Cecile Scoon, president of the League of Women Voters of Florida, released a statement explaining why her group and others were filing the motion.
“The League and the other plaintiffs have chosen to not stand by while a rogue governor and a complicit state Legislature make a mockery of Florida’s Constitution and try to silence the votes and voices of hundreds of thousands of Black voters,” Scoon said, adding that the “shameful refusal to protect” Black voters’ rights by the Florida Supreme Court also “harms every citizen in the state, regardless of race.”
The motion, filed in a Leon County court earlier this week, notes that the governor’s reorganization of the Fifth Congressional District in the state “cracks Black voters among four majority-white districts, thus diminishing their voting strength.”
Black lawmakers have previously spoken out against the new maps. Before the maps were signed into law, state Sen. Randolph Bracy, a Democrat who is running for Congress in one of the affected districts, decried DeSantis’s actions as blatantly racist.

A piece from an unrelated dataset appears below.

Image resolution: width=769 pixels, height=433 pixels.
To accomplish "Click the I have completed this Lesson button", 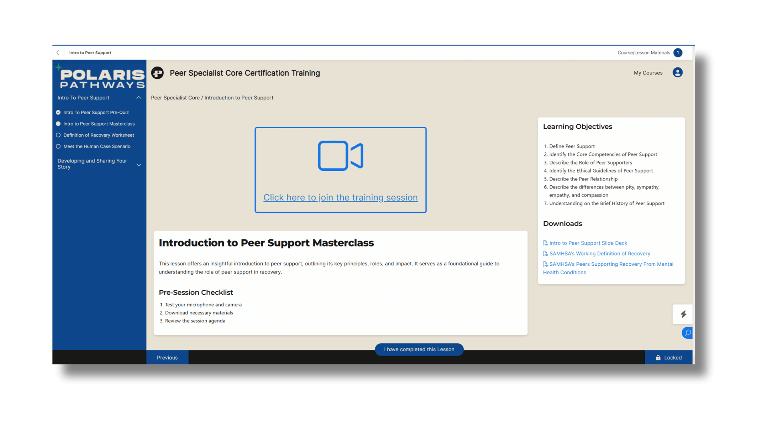I will tap(419, 350).
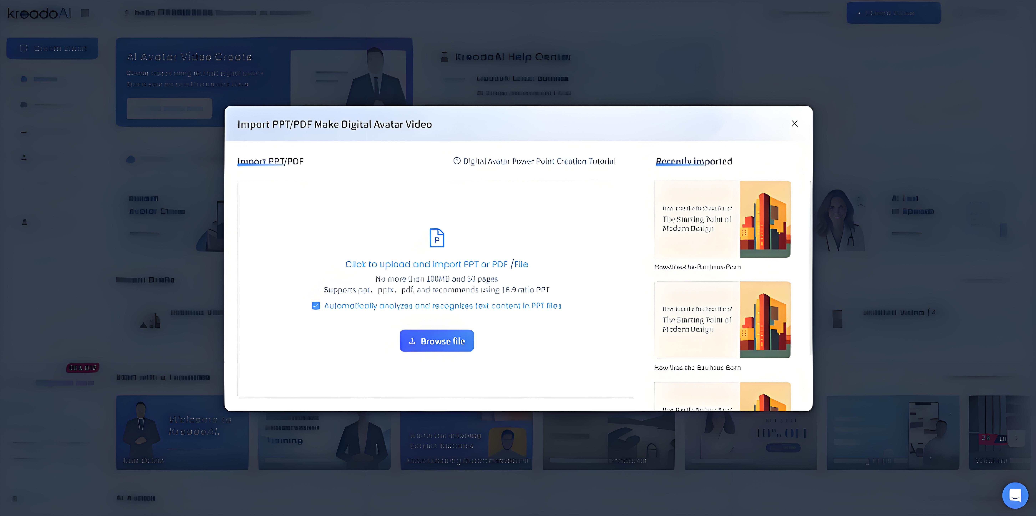Click the PPT file upload icon
This screenshot has height=516, width=1036.
click(x=437, y=238)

“The fact he has the gall to do something like this clearly shows what he thinks of minorities and Black voters,” Bracy said. “It’s stunning in this day and age he would try to wipe out Black representation.”
U.S. Rep. Al Lawson, the Democrat who currently represents Florida’s Fifth Congressional District, similarly blasted the new maps drawn by DeSantis’s office.
The proposed maps are “a continued scheme by DeSantis to erase minority access districts in Congress in order to create more seats for the Republican Party,” Lawson said.